** Exercise requirements **
Please transcribe only the lines from the one holding "You are a computer-use" through the final line of the data, both included, with no pictures.

Stored records
______

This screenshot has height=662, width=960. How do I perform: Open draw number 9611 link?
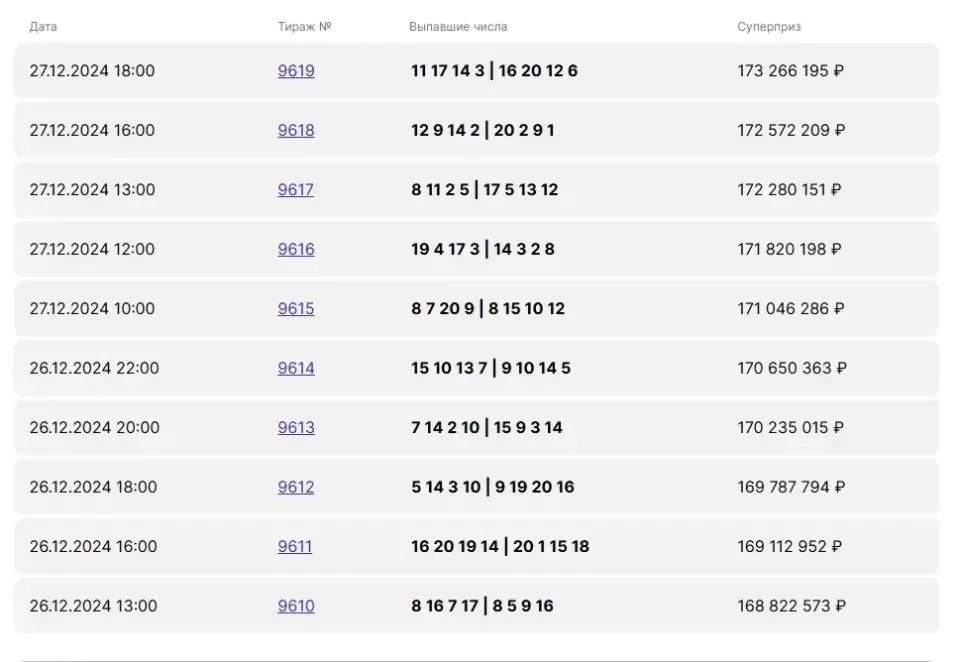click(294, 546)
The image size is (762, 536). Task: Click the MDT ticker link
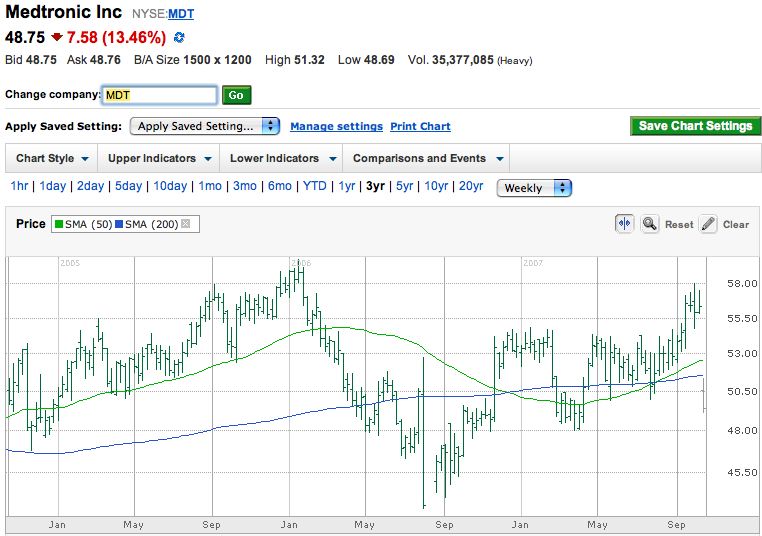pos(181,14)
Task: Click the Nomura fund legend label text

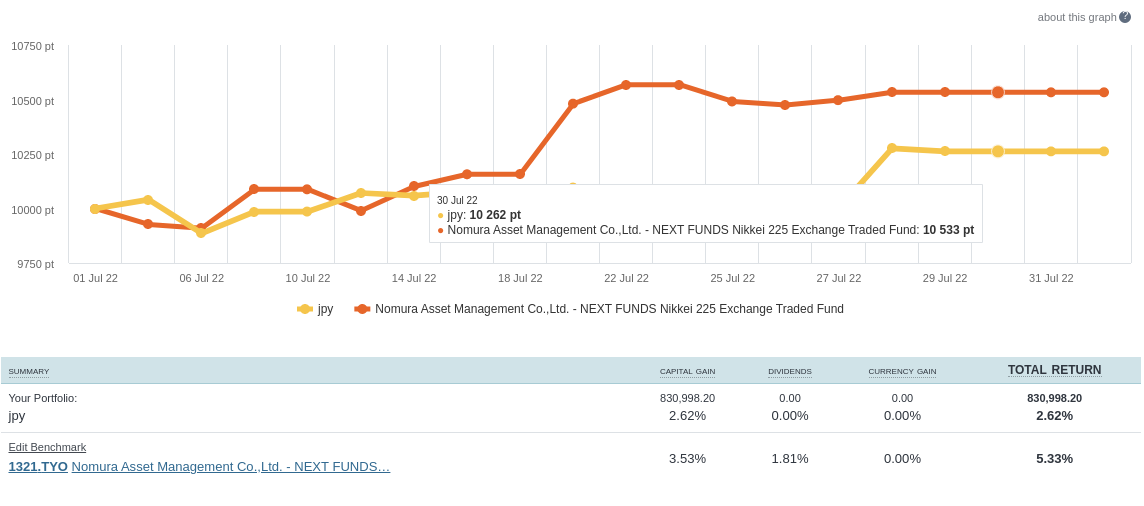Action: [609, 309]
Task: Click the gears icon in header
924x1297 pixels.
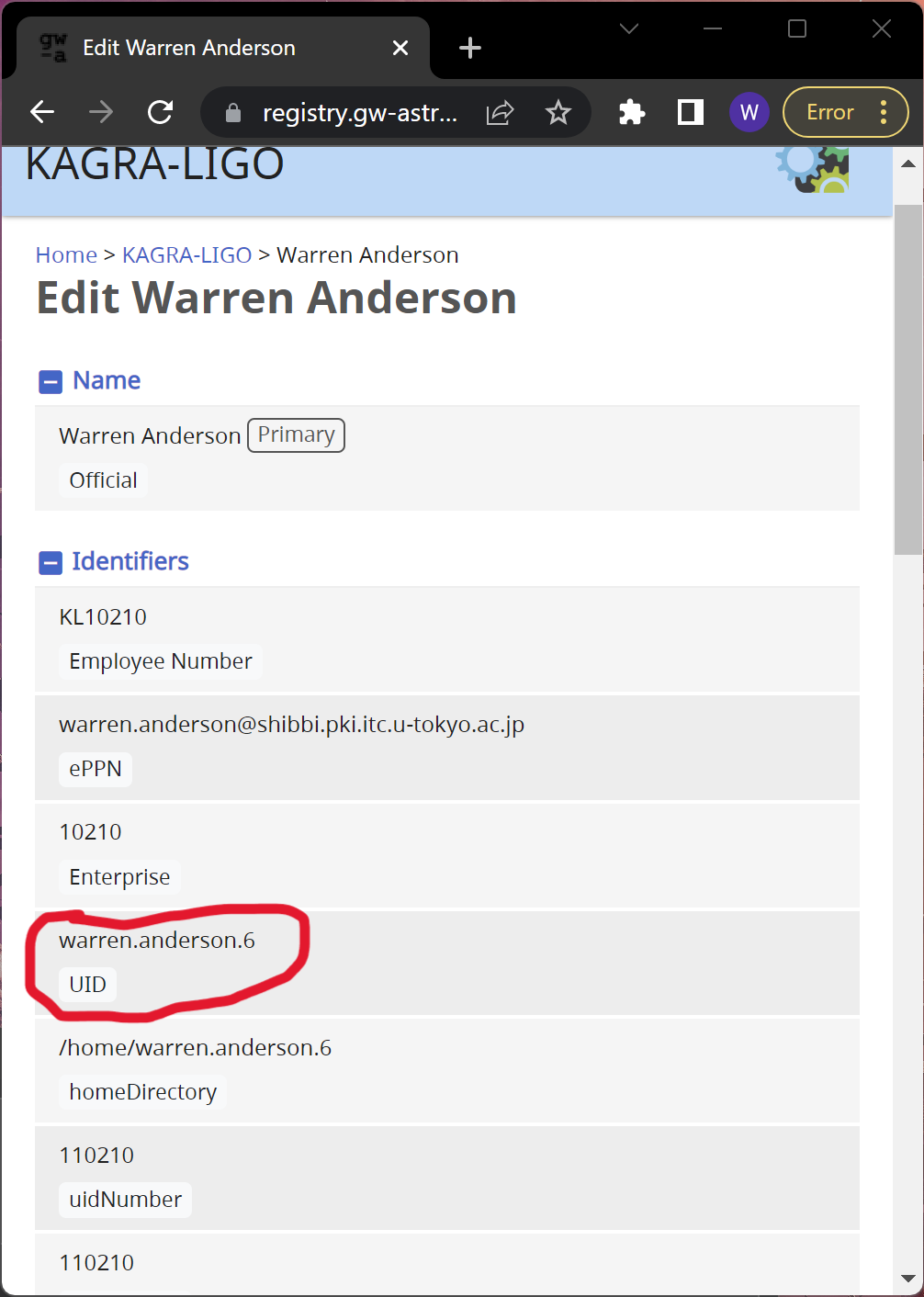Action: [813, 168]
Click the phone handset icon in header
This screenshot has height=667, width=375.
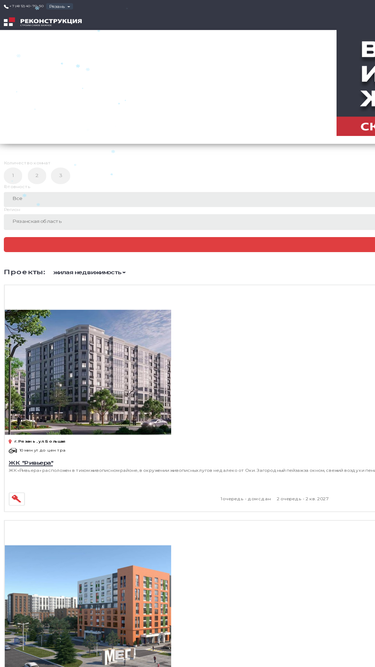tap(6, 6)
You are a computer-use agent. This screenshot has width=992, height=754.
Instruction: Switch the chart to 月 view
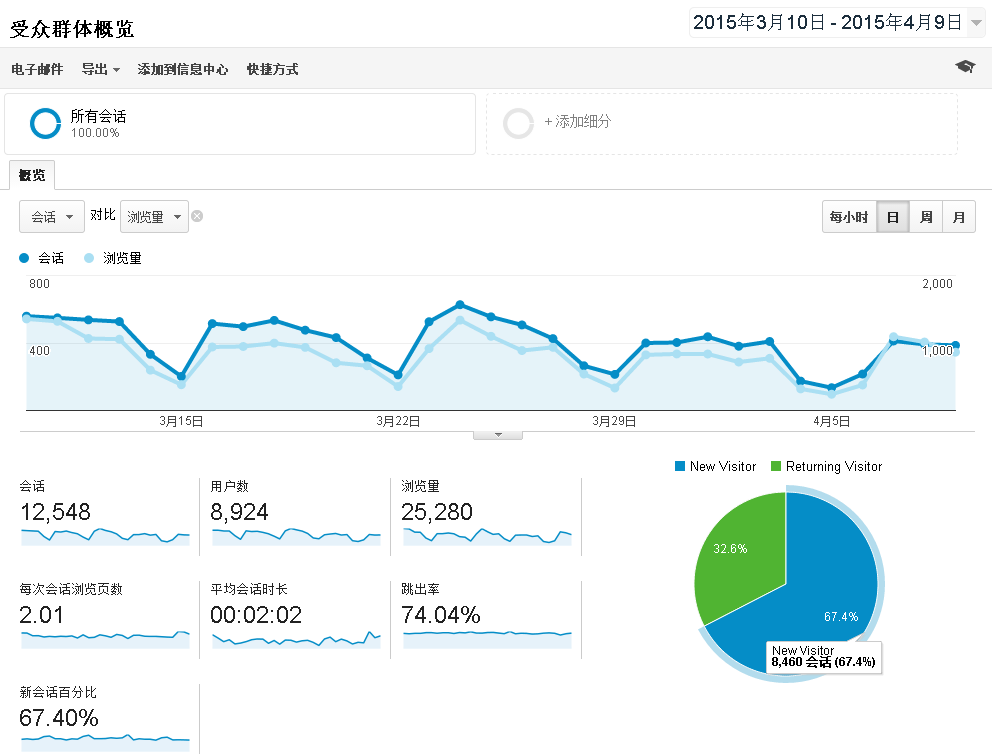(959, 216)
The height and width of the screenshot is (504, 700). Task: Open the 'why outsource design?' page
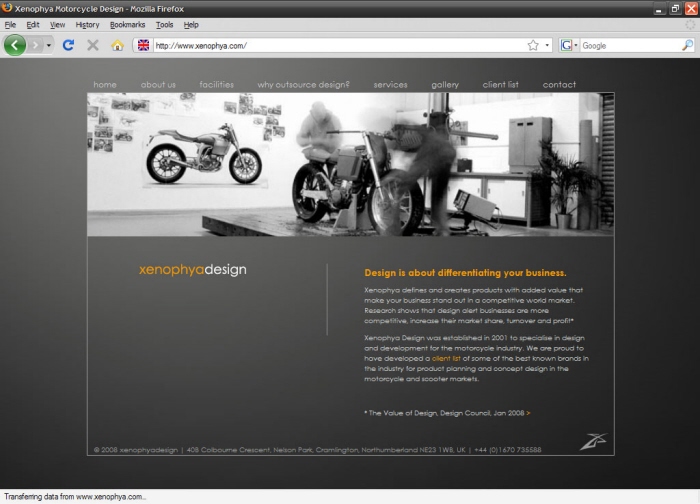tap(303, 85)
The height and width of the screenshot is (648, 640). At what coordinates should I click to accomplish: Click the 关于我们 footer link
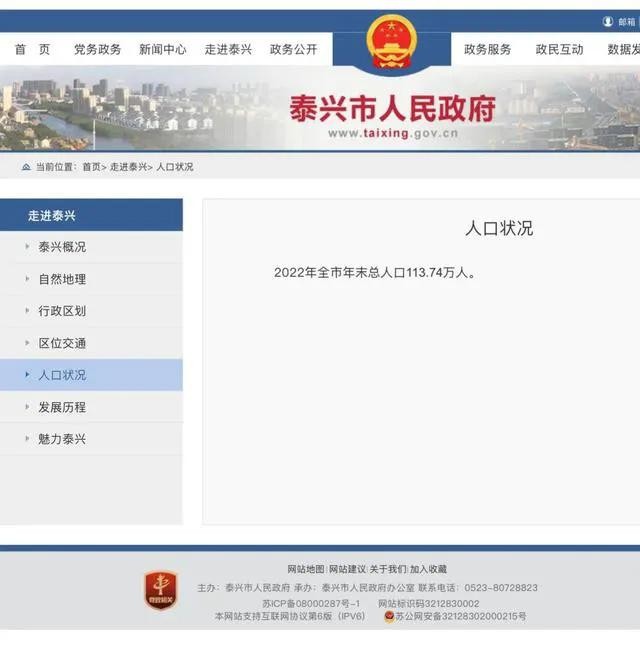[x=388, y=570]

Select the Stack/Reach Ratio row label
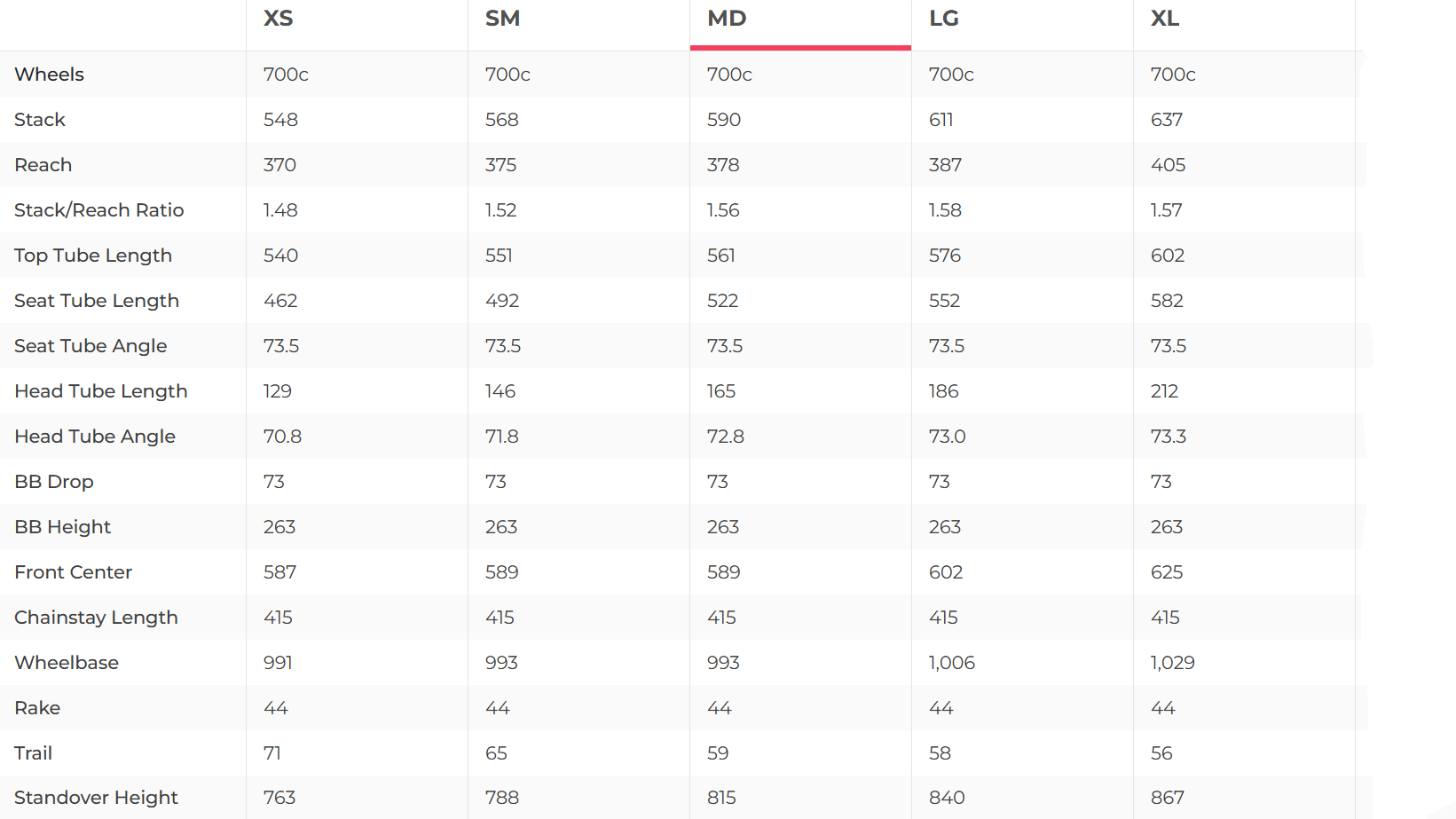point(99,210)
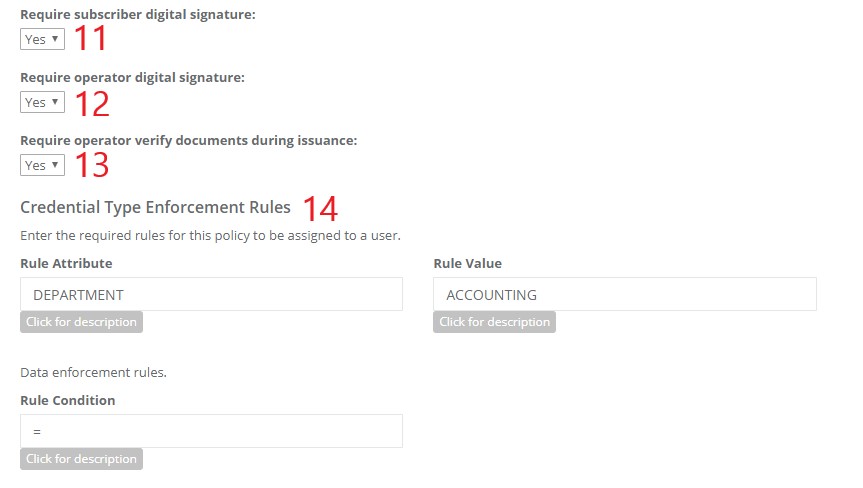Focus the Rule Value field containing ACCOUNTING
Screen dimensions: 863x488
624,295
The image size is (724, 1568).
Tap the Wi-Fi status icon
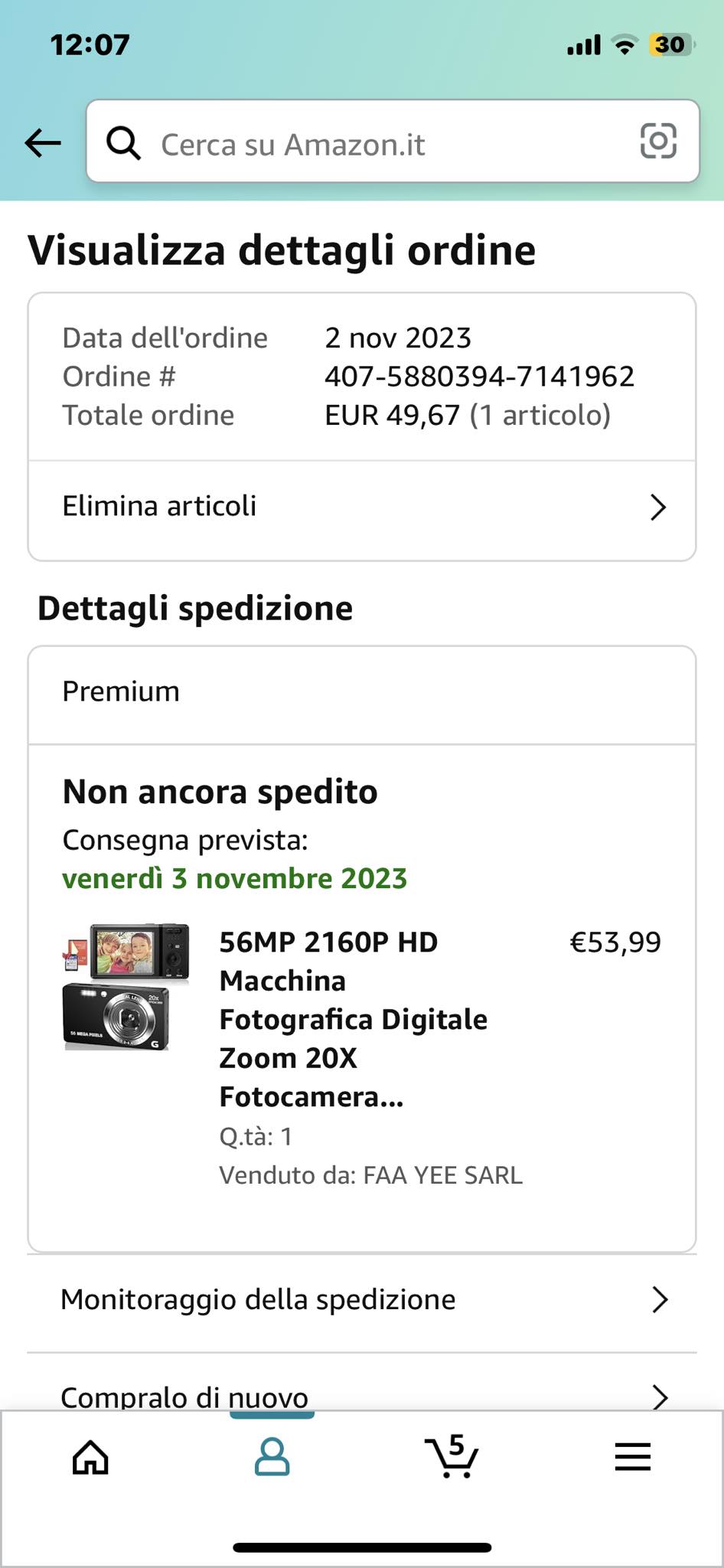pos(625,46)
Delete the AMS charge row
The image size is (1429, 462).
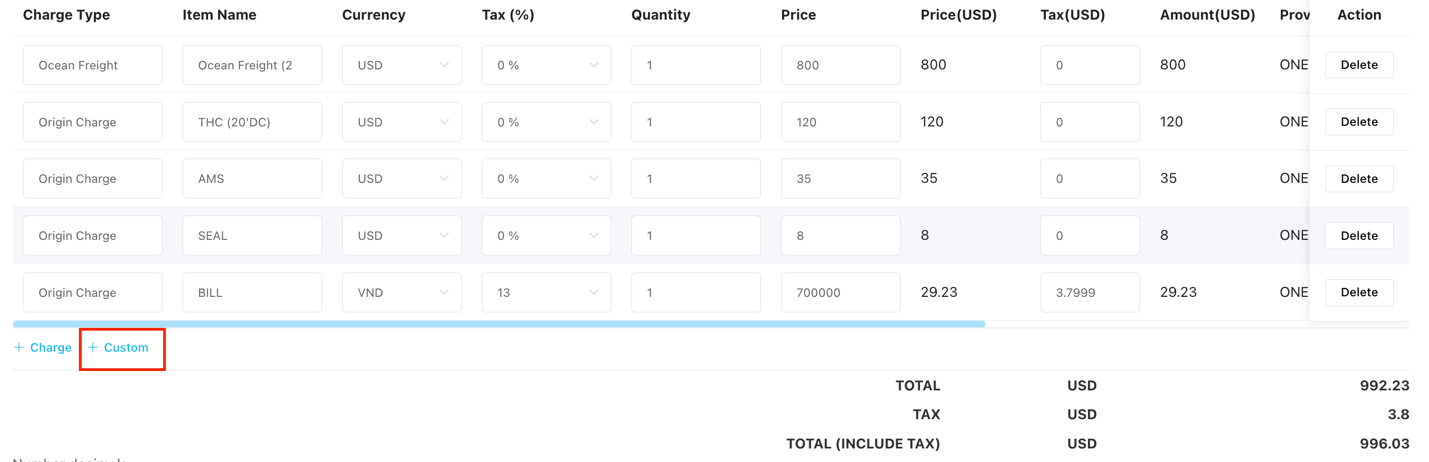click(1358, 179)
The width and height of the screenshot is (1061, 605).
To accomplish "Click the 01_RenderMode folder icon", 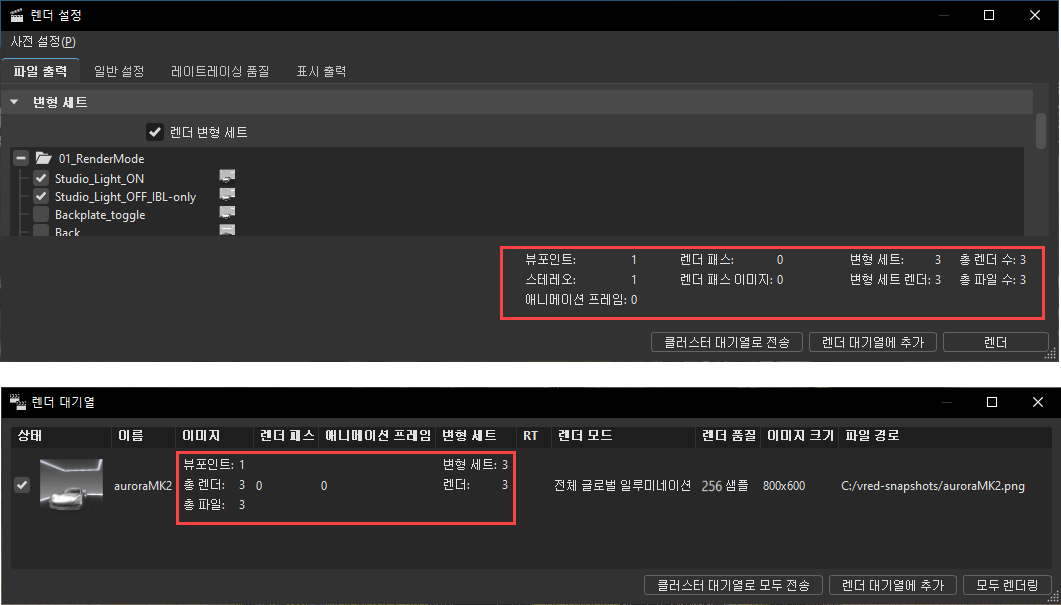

______

** Result of this task **
You are a computer-use agent. This screenshot has width=992, height=754.
Instruction: Switch the chart to 月 view
(959, 216)
The height and width of the screenshot is (504, 700). Task: Open the 'why outsource design?' page
tap(303, 85)
The height and width of the screenshot is (648, 640). At what coordinates should I click to accomplish: Click the 关于我们 footer link
[x=388, y=570]

Select the Stack/Reach Ratio row label
point(99,210)
Focus the Rule Value field containing ACCOUNTING
Screen dimensions: 863x488
624,295
The image size is (724, 1568).
Tap the Wi-Fi status icon
pos(625,46)
Delete the AMS charge row
The image size is (1429, 462).
click(1358, 179)
The width and height of the screenshot is (1061, 605).
To accomplish "Click the 01_RenderMode folder icon", 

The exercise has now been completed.